By Joe Rutherford/NEMS Daily Journal
The Natchez Trace Parkway stretches like a ribbon of significant history more than 400 miles from Nashville to Natchez, and a large number of the historic venues and impressive natural sites are within day-trip distance of Tupelo and most other Northeast Mississippi towns.
Destinations on the scenic parkway northbound from the Natchez Trace Headquarters in Tupelo include the death and burial memorial site of Meriwether Lewis, among the greatest American hero-explorers, and Pharr Mounds, described as the most significant archaeological site in northern Mississippi.
The anchor of early American history is the site memorializing Lewis, approximately 120 miles north of Tupelo, near present-day Hohenwald, Tenn. The site was known as the Grinder House, an early 19th-century home and inn where Lewis stopped for the night Oct. 10, 1809, after having traveled from the south on the Trace. His destination was Washington, where he was to meet with President James Madison about issues related to unpaid bills of the Territory of Northern Louisiana, the post to which he was named after the world-changing Lewis and Clark expedition of 1805-1806.
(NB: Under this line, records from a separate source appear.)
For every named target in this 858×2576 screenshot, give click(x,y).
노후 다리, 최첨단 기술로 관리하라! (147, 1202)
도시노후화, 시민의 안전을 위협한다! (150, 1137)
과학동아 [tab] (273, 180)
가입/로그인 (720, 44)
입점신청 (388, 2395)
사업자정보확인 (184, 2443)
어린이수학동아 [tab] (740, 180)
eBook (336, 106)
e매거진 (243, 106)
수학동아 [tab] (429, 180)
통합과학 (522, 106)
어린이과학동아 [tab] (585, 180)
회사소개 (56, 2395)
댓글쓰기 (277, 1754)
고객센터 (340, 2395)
A refurbished hand-hewn log house containing a museum and office, built in the 1930s to period specifications, has been upgraded. New exhibits to be installed this summer will tell the story of why Lewis traveled from St. Louis, south to Memphis, and using a Chickasaw Indian guide, traveled up the Trace on his journey to Washington.
Lewis is believed by many historians to have committed suicide at the Grinder House. He died Oct. 11, 1809; he was only 35. He is buried in the nearby Pioneer Cemetery, where a large monument soars in tribute.
The Lewis site has several new and/or refurbished restrooms, a small bookstore, extensive brochures and well-marked trails, and most of the park is handicap-accessible. Lush woodland picnic areas, shaded free campsites and a scenic stream, Little Swan Creek, are in the park.
The museum/office is staffed Wednesday to Friday 1 p.m. to 5 p.m. and 9 a.m. to 5 p.m. Saturdays and Sundays.
THESE ARE the most significant stops along the Natchez Trace north of Tupelo: Pharr Mounds: Eight large Native American mounds (mile 286.7) dating to about 2,000 years ago, in a 90-acre field 20.7 miles north of the visitor center. Maps, charts, explanatory notes
and observation pavillion, and restrooms. No access beyond the pavillion is allowed; the site is protected.
Access to Tishomingo State Park: The scenic park is accessible at mile 304.5.
Cave Spring: A natural rock formation and trickling water at mile 308.4. No direct access to caves; viewing only from observation stands.
Bear Creek Mound: The structure is dated 1400 to 1600, but human activity is noted to 8,000 BCE at the site information sign. Mile 308.8.
Colbert Ferry: At mile 329. Spectacular views of the Tennessee River, the soaring Natchez Trace Bridge over the river and scenic riverside picnic and boatlaunch area. Restrooms.
Meriwether Lewis site: At mile 383, the great early American frontier explorer is memorialized. Historic staffed exhibits, restrooms,
trails, bookstore, monument, Old Trace access, picnic areas and free campground.